Forex Trading Strategy with Scalping – 5
In this section we will talk about a currency pair that is suitable for use on scalping strategies. In general, currency pairs for scalping are those that do not have a tendency to move sharply or often sudden price jumps. In this case the most appropriate group of major currency pairs, and among the major currency pairs
In this section we will talk about a currency pair that is suitable for use on scalping strategies. In general, currency pairs for scalping are those that do not have a tendency to move sharply or often occur sudden jumps in prices. In this case the most appropriate is the major currency pairing group, and among the most liquid currency pairs is the EUR / USD. But for aggressive and experienced scalpers, cross currency pair with high volatility is also the choice such as AUD / JPY, GBP / JPY and GBP / CHF.
Scalping on major currency pairs
Included in this group are EUR / USD , GBP / USD and USD / CHF . Although USD / JPY is included in this group but for scalper pair with JPY have different movement behavior and grouped in currency pair for carry trade or called carry pair.

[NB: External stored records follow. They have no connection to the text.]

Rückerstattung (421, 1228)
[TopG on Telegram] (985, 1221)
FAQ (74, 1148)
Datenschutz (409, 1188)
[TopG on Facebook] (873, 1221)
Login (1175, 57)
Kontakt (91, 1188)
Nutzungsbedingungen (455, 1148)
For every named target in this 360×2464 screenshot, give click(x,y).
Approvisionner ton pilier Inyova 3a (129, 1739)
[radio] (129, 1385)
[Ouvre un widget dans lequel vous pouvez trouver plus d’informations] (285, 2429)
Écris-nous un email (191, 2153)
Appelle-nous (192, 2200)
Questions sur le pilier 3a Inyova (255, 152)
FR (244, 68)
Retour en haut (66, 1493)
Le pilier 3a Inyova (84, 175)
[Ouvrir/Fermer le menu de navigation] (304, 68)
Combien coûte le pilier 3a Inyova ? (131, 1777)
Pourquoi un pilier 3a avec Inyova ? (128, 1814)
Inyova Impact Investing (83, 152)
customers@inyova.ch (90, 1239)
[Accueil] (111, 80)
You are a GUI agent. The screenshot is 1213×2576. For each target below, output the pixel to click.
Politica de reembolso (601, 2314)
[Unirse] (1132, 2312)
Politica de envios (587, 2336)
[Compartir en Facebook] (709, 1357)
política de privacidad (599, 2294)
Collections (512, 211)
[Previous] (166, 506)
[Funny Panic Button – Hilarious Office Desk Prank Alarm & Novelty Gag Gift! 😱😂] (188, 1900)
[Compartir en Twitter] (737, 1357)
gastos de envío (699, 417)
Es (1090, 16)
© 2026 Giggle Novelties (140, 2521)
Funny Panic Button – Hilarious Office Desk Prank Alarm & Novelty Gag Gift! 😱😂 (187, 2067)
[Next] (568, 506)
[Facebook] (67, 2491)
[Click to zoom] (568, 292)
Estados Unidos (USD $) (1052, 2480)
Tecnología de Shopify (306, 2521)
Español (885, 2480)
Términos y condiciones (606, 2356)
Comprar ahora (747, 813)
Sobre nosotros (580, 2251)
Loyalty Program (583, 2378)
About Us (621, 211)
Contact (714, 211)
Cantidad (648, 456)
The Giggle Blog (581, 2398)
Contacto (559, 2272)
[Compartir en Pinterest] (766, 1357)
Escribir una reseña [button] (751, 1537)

The main currency pair is a scalper choice because it is very liquid besides not being so affected by surprises that can sometimes occur on the market (market shocks). At some point in certain market conditions that move the AUD / JPY pair up to 100 pips only able to make EUR / USD move less than 30 pips.
Major currency pairs are traded around the world almost by all major banks and financial institutions because these currencies are also used as foreign exchange reserves in various countries. In terms of daily trading volume the major currency pairs are the largest. Due to the relatively slow nature of the price movement, the scalper who likes to play with a regular trading range, dislikes the shock and the market turmoil and is quite satisfied with the ‘conservative’ profits, can concentrate on scalping on the major currency pairs.
Scalping on carry pairs or currency pairs for carry trades
Carry pair is a currency pair that is usually chosen to be traded with the main purpose of gaining profit from the difference in the daily interest rate between the two currencies in the pair (carry trade). Carry pair is also liquid, but quite volatile. Couples like EUR / JPY, GBP / JPY and USD / JPY are also traded by big players around the world but quite volatile (hectic) with volatility and a fairly high range (eg GBP / JPY). This can happen because the big players who are carrying the trade carry trades Yen and invested in other currencies that can then be retained or used to play in other investment instruments. If the current Yen interest rate is 0.1% and the last Australian interest rate is 3.25% then for carry traders taking the AUD / JPY buy position is currently profitable as long as their strategy to cope with daily currency fluctuations is really appropriate.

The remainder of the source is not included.